• Your assignment: The line with "1456x838 pixels.", the line with "Given: Click the ZenML logo home icon", and all lines between them in the material below: return these exactly, and no others.

• Provided records:
- - -
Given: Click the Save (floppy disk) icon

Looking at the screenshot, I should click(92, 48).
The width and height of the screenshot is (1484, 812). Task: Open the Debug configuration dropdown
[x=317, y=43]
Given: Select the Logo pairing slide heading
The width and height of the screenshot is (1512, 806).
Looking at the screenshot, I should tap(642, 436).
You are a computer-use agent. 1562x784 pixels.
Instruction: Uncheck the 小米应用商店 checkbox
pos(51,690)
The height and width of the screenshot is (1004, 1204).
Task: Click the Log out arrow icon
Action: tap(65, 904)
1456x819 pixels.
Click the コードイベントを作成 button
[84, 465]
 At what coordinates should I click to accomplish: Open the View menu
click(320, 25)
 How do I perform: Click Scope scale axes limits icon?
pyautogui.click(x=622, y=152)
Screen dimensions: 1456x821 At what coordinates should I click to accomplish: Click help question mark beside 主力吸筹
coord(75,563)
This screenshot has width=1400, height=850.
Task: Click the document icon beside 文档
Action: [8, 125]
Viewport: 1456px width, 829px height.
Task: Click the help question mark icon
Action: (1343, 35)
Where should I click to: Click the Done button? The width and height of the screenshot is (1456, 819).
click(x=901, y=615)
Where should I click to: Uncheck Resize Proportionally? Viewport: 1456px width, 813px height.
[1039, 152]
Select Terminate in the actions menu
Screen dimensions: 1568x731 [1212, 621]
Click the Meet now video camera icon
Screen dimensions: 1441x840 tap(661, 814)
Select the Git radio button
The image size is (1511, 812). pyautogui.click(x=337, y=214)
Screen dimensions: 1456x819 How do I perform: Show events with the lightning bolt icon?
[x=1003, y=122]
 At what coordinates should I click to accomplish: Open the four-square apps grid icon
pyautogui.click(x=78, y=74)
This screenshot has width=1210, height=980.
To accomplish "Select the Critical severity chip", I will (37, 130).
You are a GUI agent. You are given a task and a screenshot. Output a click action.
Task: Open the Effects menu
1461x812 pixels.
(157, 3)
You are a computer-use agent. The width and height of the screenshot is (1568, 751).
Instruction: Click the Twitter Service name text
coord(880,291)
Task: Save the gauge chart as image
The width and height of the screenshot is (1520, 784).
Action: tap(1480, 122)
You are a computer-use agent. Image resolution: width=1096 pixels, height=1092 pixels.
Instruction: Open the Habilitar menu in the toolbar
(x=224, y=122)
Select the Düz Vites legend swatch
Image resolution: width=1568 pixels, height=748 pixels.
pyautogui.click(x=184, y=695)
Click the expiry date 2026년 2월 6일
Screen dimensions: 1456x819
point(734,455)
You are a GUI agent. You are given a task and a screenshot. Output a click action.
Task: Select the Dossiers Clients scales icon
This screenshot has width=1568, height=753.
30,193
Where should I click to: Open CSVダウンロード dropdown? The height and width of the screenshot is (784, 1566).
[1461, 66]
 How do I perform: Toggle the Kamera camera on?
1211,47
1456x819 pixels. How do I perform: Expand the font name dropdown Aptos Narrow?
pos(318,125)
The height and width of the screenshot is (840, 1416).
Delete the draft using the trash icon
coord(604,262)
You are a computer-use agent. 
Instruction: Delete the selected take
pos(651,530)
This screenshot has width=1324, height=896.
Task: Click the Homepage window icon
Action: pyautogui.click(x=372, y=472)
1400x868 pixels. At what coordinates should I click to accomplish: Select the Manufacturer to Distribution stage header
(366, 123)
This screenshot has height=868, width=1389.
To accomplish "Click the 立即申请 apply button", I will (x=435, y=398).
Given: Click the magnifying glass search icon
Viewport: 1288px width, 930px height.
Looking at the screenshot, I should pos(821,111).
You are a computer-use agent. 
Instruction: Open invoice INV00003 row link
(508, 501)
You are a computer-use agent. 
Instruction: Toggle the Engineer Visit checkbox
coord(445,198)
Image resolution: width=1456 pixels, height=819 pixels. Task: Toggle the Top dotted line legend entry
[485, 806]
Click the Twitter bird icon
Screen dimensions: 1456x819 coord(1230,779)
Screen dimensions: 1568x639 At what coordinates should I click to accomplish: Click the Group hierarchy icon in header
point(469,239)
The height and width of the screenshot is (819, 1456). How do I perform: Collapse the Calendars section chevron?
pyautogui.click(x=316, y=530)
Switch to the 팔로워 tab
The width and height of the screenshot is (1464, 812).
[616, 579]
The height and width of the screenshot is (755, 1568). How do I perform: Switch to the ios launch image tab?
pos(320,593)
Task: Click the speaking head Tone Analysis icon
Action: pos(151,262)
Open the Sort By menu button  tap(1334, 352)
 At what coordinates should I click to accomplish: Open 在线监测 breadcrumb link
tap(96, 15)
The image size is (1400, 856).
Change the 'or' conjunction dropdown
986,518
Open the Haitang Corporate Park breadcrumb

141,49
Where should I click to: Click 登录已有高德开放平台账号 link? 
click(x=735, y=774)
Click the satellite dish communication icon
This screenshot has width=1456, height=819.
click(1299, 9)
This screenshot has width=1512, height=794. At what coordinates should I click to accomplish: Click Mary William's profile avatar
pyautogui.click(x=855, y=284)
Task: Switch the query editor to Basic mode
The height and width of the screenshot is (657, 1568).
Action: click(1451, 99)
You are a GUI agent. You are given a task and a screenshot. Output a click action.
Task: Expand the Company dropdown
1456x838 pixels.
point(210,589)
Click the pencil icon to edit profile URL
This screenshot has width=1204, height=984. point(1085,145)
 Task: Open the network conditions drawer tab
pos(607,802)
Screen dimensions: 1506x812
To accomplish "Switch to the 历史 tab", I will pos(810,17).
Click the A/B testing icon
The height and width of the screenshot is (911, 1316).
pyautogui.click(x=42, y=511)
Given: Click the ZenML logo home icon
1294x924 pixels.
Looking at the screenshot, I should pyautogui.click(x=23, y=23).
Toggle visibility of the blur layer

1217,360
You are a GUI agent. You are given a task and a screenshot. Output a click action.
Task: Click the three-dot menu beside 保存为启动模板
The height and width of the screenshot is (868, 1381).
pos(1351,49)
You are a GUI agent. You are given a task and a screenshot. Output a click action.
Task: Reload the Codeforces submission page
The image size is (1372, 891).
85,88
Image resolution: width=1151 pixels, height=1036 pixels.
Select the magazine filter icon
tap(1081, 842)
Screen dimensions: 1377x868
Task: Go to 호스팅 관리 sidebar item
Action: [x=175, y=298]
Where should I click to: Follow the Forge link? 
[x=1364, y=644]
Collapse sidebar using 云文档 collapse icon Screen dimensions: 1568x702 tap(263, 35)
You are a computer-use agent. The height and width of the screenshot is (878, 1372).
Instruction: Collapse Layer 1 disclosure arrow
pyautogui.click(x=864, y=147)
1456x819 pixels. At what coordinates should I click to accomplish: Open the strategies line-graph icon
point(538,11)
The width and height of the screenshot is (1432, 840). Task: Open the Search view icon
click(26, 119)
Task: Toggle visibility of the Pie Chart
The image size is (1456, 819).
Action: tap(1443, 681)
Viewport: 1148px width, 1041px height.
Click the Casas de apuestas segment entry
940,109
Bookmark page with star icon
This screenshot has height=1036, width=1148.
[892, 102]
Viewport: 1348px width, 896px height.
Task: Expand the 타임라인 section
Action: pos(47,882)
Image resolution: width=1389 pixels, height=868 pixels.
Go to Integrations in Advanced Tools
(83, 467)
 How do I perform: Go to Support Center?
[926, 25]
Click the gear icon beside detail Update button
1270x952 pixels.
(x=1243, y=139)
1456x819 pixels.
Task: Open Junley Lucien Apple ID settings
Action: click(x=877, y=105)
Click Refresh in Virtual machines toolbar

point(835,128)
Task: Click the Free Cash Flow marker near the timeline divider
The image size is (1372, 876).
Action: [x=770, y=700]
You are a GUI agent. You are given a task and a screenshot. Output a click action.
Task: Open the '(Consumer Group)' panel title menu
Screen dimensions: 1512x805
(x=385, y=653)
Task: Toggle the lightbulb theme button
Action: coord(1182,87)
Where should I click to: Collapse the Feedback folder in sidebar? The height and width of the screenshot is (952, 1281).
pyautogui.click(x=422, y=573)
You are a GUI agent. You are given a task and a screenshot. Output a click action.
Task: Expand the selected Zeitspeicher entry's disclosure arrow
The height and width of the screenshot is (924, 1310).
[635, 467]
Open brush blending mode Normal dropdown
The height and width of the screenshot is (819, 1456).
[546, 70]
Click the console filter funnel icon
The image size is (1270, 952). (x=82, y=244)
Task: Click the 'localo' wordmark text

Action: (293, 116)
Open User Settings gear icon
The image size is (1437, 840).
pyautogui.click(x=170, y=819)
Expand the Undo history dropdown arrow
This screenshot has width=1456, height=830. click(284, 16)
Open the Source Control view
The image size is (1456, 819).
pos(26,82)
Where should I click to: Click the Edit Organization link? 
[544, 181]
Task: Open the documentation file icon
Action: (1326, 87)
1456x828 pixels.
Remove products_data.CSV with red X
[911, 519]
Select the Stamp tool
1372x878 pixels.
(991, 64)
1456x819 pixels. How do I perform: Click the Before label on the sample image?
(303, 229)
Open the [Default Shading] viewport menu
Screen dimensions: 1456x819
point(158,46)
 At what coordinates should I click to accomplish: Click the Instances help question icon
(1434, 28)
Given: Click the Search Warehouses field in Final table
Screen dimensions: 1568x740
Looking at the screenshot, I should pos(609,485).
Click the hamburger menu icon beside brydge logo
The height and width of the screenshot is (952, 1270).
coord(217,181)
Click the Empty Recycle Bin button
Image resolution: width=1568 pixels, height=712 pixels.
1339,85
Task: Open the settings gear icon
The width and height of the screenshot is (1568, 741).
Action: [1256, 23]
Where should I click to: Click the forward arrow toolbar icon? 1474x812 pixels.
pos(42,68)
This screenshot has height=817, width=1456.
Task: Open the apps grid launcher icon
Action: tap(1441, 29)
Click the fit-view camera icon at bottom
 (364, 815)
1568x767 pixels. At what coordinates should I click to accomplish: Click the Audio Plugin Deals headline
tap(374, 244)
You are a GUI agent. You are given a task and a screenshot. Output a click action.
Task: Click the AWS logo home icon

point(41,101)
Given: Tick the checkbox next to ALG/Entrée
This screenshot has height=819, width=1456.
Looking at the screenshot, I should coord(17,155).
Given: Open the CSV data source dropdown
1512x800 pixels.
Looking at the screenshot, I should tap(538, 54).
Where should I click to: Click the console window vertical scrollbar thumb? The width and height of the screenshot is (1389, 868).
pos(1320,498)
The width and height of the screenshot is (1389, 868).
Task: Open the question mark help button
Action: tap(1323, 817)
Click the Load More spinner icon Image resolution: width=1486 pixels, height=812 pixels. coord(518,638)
- - -
• Task output:
1456x838 pixels.
point(210,589)
Click the pencil icon to edit profile URL
This screenshot has width=1204, height=984. point(1085,145)
 Task: Open the network conditions drawer tab
pos(607,802)
Screen dimensions: 1506x812
To accomplish "Switch to the 历史 tab", I will pos(810,17).
Click the A/B testing icon
The height and width of the screenshot is (911, 1316).
pyautogui.click(x=42, y=511)
Given: Click the ZenML logo home icon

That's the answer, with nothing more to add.